Choices.

choices

One of the big things I have realised on this quest for a better me is that I need to be responsible and accountable for all of my choices.
This is not always easy.
this is not always enjoyable.

For example, last night when I nearly burned the house down because the three-wicked candle had started burning out of control and bubbling on the surface (not just the wicks were burning – the whole thing was) I made the decision to pour water on it.
Bad choice. A little screaming, an almost burned T.V. and a slightly bubbled lowline T.V. unit later, I realised I probably should have kept my calm and thought about what I was doing.
I should also definitely invest in a fire blanket. Which I will be doing tomorrow. See? Already, choices to make my home safer! Anyway…

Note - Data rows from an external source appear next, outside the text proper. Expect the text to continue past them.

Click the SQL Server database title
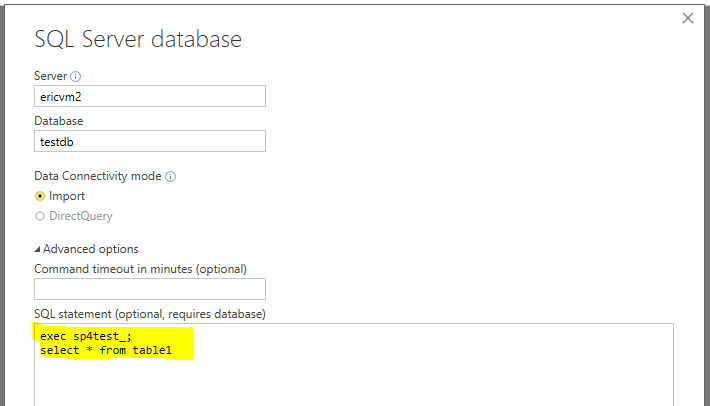(138, 39)
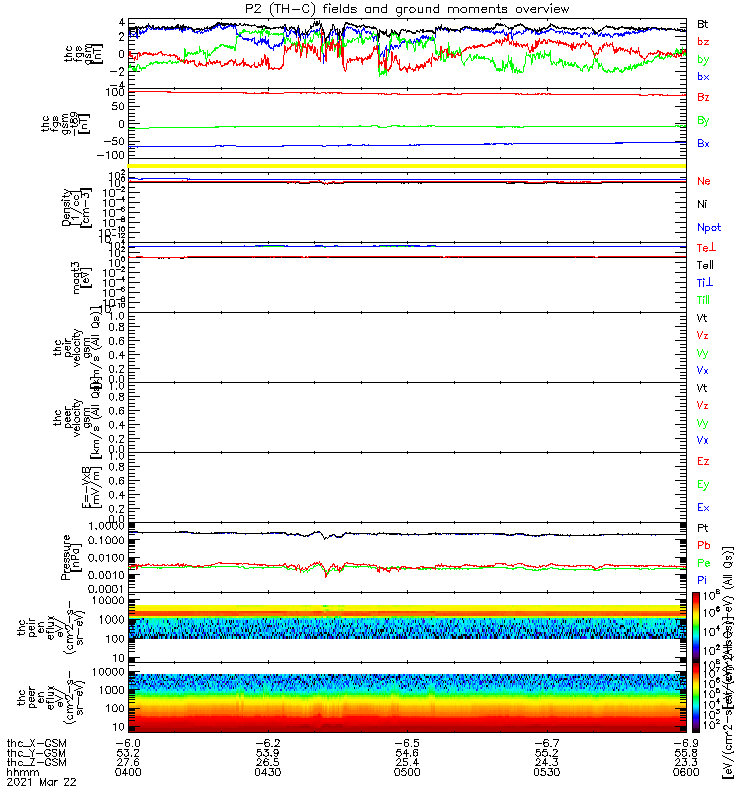Click the electron energy flux spectrogram panel
This screenshot has width=750, height=800.
tap(407, 697)
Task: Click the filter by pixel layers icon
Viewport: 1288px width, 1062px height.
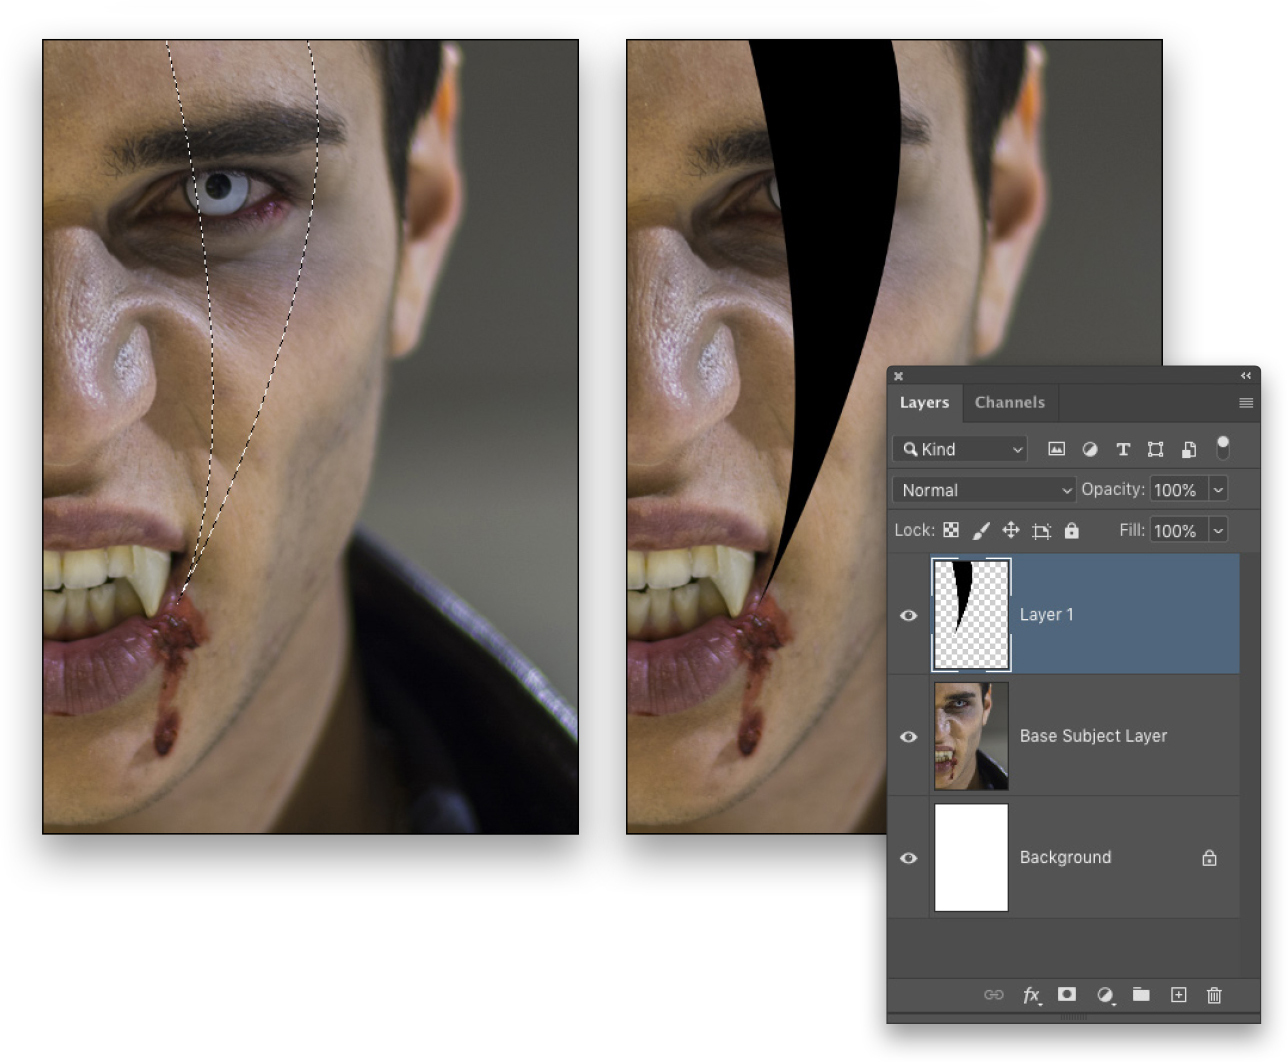Action: coord(1056,449)
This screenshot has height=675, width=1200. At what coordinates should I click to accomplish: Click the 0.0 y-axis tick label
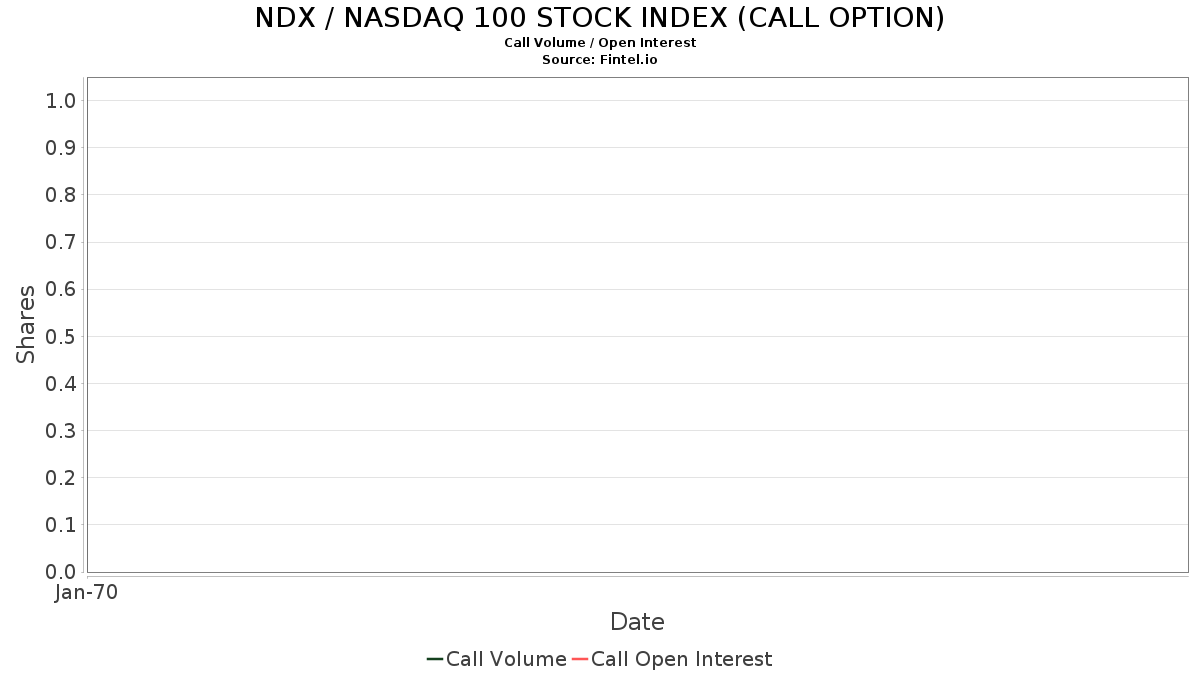click(61, 572)
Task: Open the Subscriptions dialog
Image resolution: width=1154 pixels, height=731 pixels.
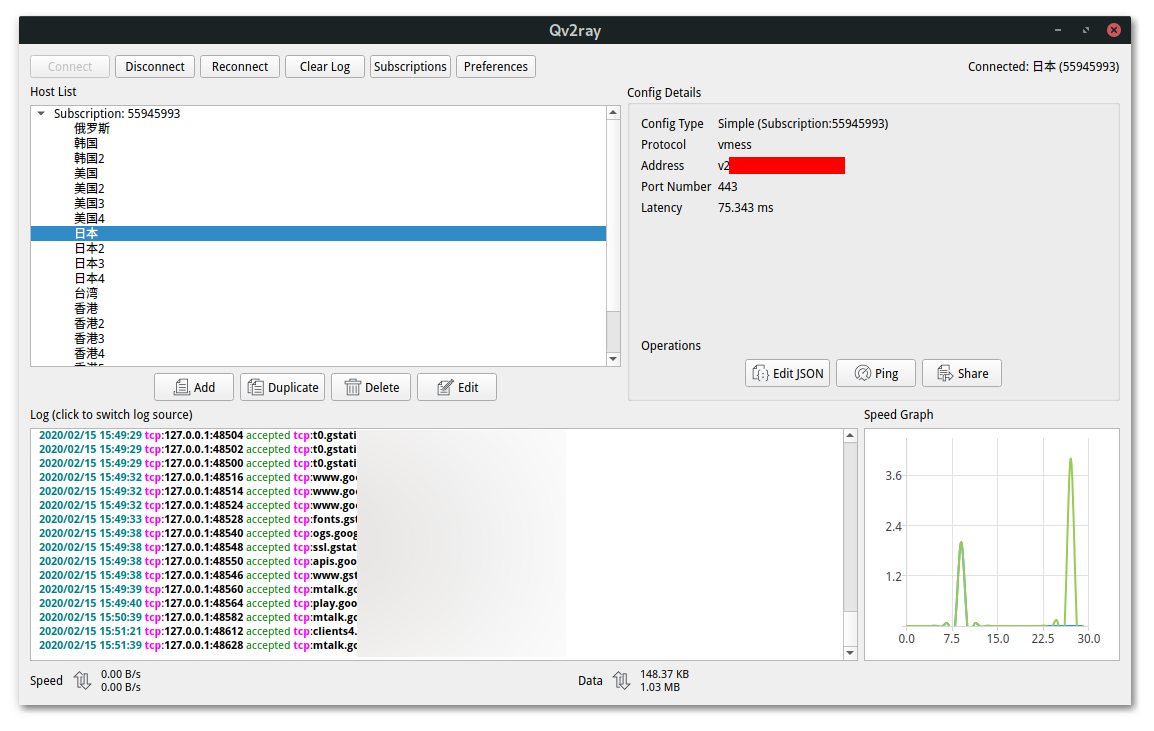Action: [x=410, y=67]
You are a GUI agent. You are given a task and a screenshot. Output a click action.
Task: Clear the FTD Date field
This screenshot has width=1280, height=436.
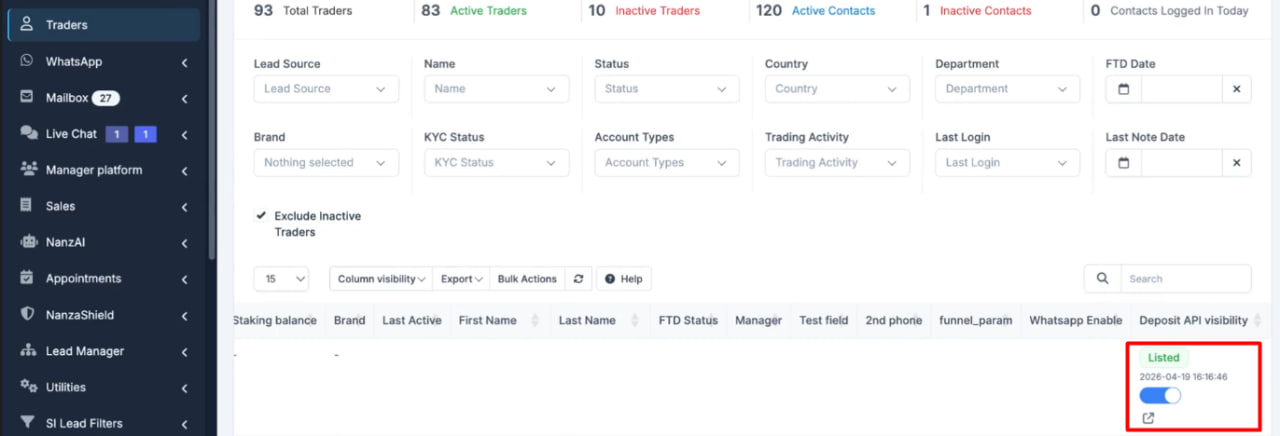[x=1236, y=89]
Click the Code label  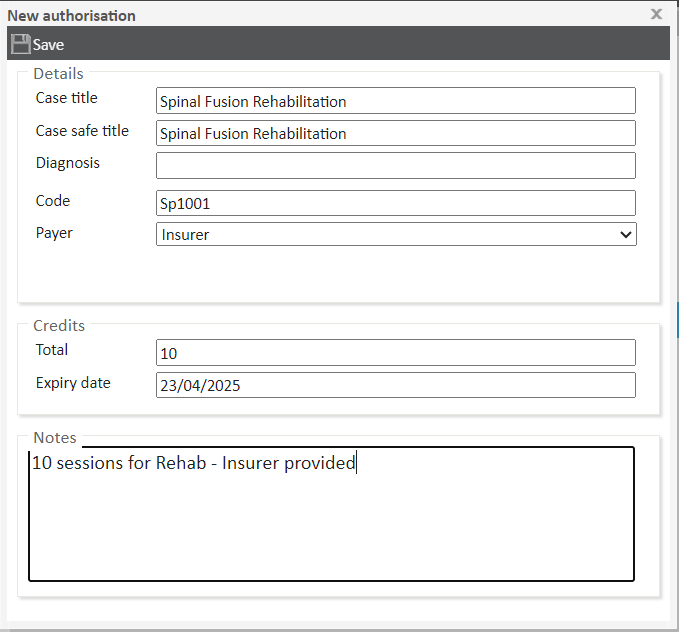click(53, 200)
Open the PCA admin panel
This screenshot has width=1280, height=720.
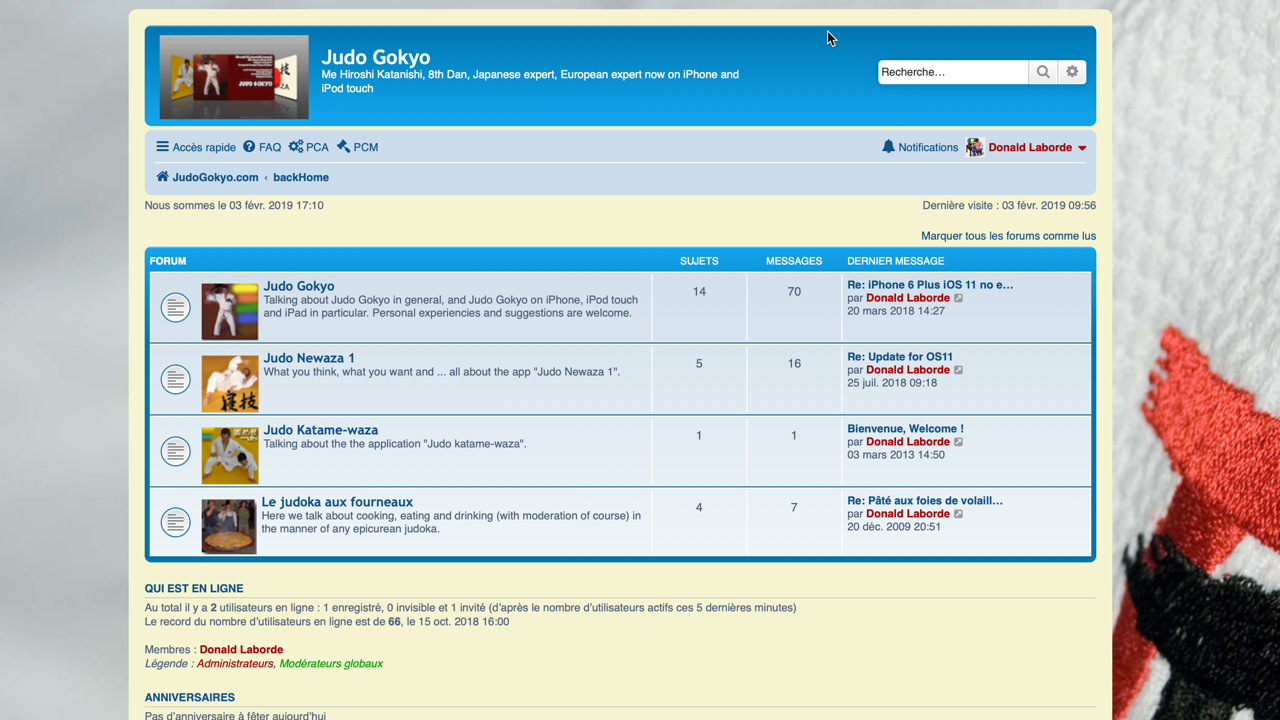[308, 147]
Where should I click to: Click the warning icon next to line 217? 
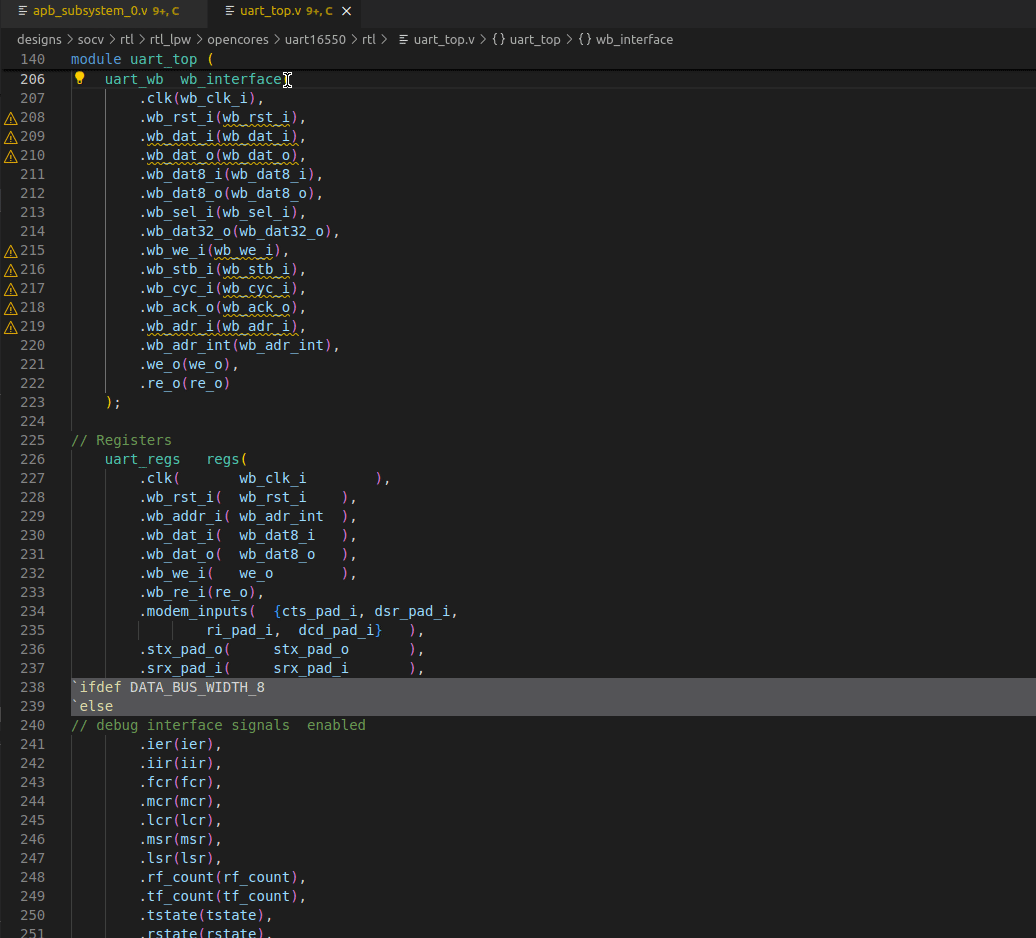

If I’m not responsible for my choices, then I don’t have control over the situation. If I don’t have control over the situation, it’s not my fault.
Like when there was nowhere healthy to eat the other day so I got pad thai. And paid for it for two days. My fault really.

If I don’t accept this, if I don’t take responsibility for my actions, I will never change.
And if I never change – all this effort is for nought.

Why would I work so hard for nothing?

It flows through into my whole life. Not just my eating and my exercise.
My parenting decisions.
My relationship decisions.
My credit card purchases…

I am happier about my life now I have accepted that I am responsible for it.
Ultimately, if there is not something I don’t like, I have the power to change it.

And that makes my life a very good one indeed.